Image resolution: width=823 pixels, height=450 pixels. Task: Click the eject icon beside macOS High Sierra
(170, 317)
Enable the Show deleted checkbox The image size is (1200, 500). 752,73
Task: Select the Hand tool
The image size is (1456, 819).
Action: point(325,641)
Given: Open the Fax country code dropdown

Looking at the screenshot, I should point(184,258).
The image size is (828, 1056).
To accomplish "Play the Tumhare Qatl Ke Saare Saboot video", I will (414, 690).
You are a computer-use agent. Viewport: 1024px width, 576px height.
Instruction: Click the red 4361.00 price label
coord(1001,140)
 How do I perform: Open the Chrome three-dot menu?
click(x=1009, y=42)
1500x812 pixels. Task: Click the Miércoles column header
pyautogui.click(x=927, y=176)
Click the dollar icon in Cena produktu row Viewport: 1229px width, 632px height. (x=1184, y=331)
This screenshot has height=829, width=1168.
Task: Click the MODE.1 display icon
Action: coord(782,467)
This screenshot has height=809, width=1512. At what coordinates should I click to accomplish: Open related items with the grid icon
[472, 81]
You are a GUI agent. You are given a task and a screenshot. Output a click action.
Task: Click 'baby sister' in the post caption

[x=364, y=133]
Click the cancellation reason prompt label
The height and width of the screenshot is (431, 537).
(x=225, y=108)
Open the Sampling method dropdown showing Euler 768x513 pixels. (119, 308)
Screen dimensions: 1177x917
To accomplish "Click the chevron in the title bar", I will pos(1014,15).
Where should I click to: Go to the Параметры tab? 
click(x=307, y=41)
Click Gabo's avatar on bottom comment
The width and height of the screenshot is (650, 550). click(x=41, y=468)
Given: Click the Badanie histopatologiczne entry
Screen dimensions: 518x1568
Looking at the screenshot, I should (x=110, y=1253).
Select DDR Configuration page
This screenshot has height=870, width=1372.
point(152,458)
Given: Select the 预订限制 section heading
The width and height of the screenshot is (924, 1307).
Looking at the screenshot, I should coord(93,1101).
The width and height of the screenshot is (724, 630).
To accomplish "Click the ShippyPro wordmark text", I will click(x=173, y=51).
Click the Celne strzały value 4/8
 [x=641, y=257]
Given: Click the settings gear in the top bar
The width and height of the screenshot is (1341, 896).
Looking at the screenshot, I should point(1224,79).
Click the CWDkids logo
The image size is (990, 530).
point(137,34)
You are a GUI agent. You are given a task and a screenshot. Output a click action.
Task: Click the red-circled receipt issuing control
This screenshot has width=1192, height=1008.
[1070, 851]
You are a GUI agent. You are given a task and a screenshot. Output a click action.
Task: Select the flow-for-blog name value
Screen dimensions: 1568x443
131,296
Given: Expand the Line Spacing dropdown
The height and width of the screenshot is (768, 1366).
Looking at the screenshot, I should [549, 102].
= = = = = = =
Copy all of the rows above word for word, with no changes.

Exercise output.
Image resolution: width=823 pixels, height=450 pixels. Task: Click the eject icon beside macOS High Sierra
(170, 317)
Enable the Show deleted checkbox The image size is (1200, 500). 752,73
Task: Select the Hand tool
The image size is (1456, 819).
Action: point(325,641)
Given: Open the Fax country code dropdown

Looking at the screenshot, I should point(184,258).
The image size is (828, 1056).
To accomplish "Play the Tumhare Qatl Ke Saare Saboot video", I will (414, 690).
You are a computer-use agent. Viewport: 1024px width, 576px height.
Instruction: Click the red 4361.00 price label
coord(1001,140)
 How do I perform: Open the Chrome three-dot menu?
click(x=1009, y=42)
1500x812 pixels. Task: Click the Miércoles column header
pyautogui.click(x=927, y=176)
Click the dollar icon in Cena produktu row Viewport: 1229px width, 632px height. (x=1184, y=331)
This screenshot has height=829, width=1168.
Task: Click the MODE.1 display icon
Action: coord(782,467)
This screenshot has height=809, width=1512. At what coordinates should I click to accomplish: Open related items with the grid icon
[472, 81]
You are a GUI agent. You are given a task and a screenshot. Output a click action.
Task: Click 'baby sister' in the post caption

[x=364, y=133]
Click the cancellation reason prompt label
The height and width of the screenshot is (431, 537).
(x=225, y=108)
Open the Sampling method dropdown showing Euler 768x513 pixels. (119, 308)
Screen dimensions: 1177x917
To accomplish "Click the chevron in the title bar", I will pos(1014,15).
Where should I click to: Go to the Параметры tab? 
click(x=307, y=41)
Click Gabo's avatar on bottom comment
The width and height of the screenshot is (650, 550). click(x=41, y=468)
Given: Click the Badanie histopatologiczne entry
Screen dimensions: 518x1568
Looking at the screenshot, I should (x=110, y=1253).
Select DDR Configuration page
This screenshot has height=870, width=1372.
point(152,458)
Given: Select the 预订限制 section heading
The width and height of the screenshot is (924, 1307).
Looking at the screenshot, I should coord(93,1101).
The width and height of the screenshot is (724, 630).
To accomplish "Click the ShippyPro wordmark text", I will click(x=173, y=51).
Click the Celne strzały value 4/8
 [x=641, y=257]
Given: Click the settings gear in the top bar
The width and height of the screenshot is (1341, 896).
Looking at the screenshot, I should point(1224,79).
Click the CWDkids logo
The image size is (990, 530).
point(137,34)
You are a GUI agent. You are given a task and a screenshot. Output a click action.
Task: Click the red-circled receipt issuing control
This screenshot has width=1192, height=1008.
[1070, 851]
You are a GUI agent. You are given a task and a screenshot. Output a click action.
Task: Select the flow-for-blog name value
Screen dimensions: 1568x443
131,296
Given: Expand the Line Spacing dropdown
The height and width of the screenshot is (768, 1366).
Looking at the screenshot, I should [549, 102].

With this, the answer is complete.